§ WHAT IS BEING ASKED: Each entry has to be given again in its exact wording, and no picture may appear in the result.
Top of GIVEN INFORMATION
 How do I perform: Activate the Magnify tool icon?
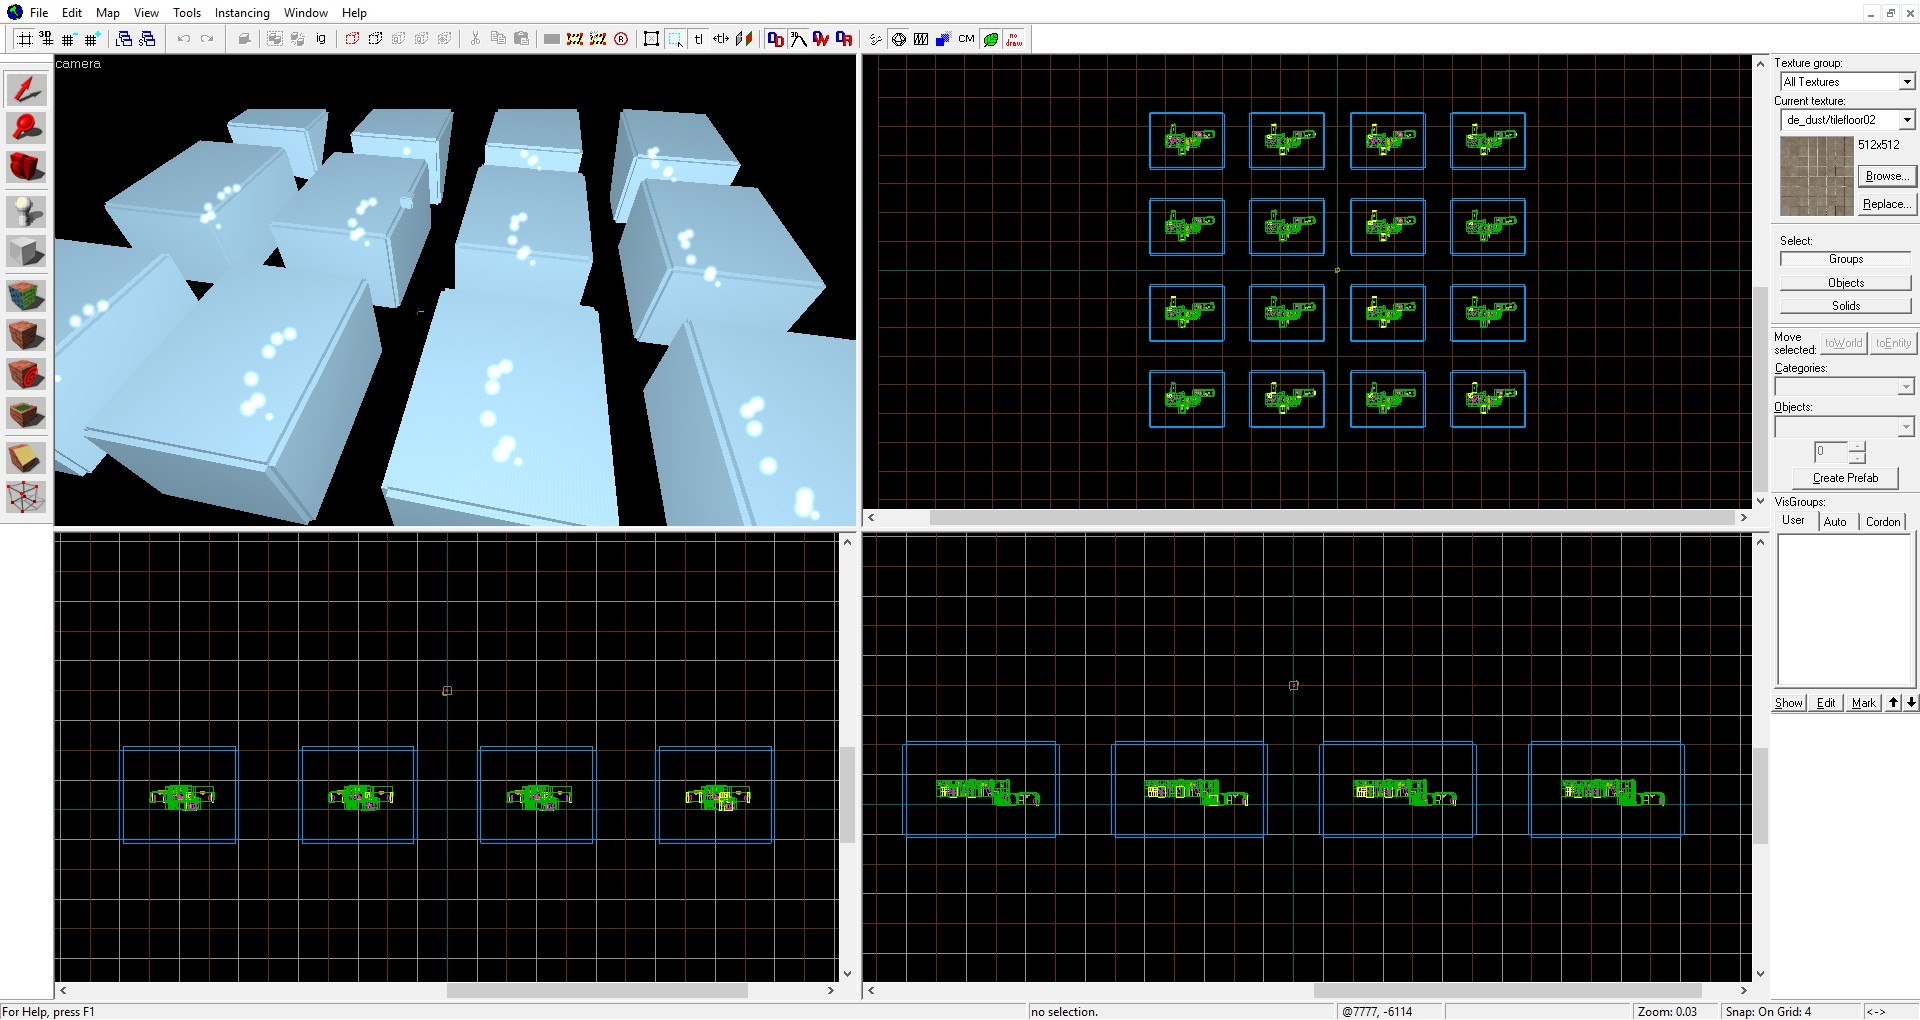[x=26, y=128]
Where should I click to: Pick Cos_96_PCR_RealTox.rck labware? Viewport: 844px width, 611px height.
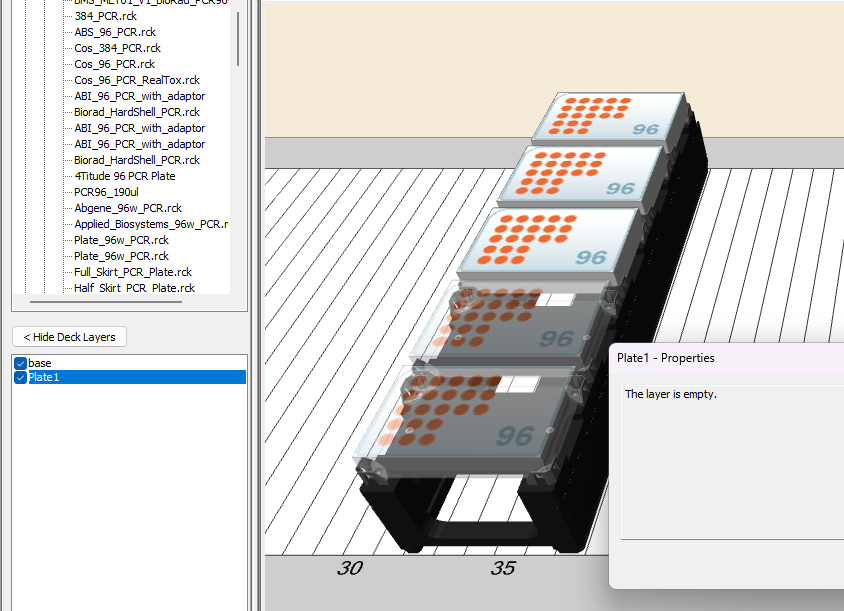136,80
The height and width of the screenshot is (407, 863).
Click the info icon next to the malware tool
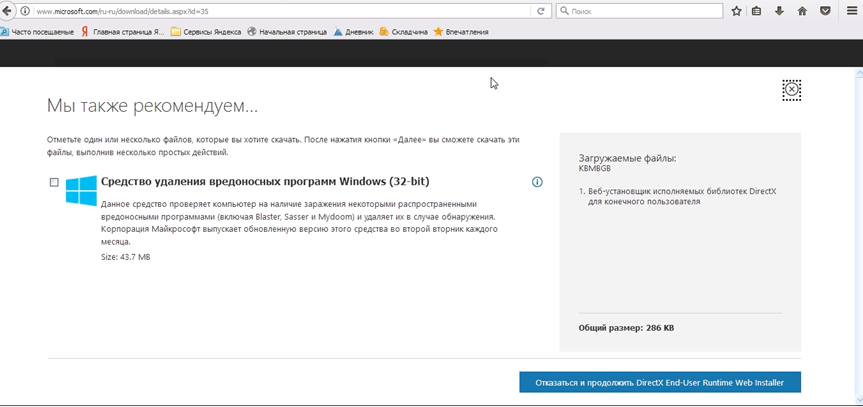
Bottom of GIVEN INFORMATION
§ ANSWER BOX:
 How do I perform: Activate the Magnify tool icon?
[x=26, y=128]
Where should I click to: Pick Cos_96_PCR_RealTox.rck labware? Viewport: 844px width, 611px height.
136,80
The height and width of the screenshot is (407, 863).
Click the info icon next to the malware tool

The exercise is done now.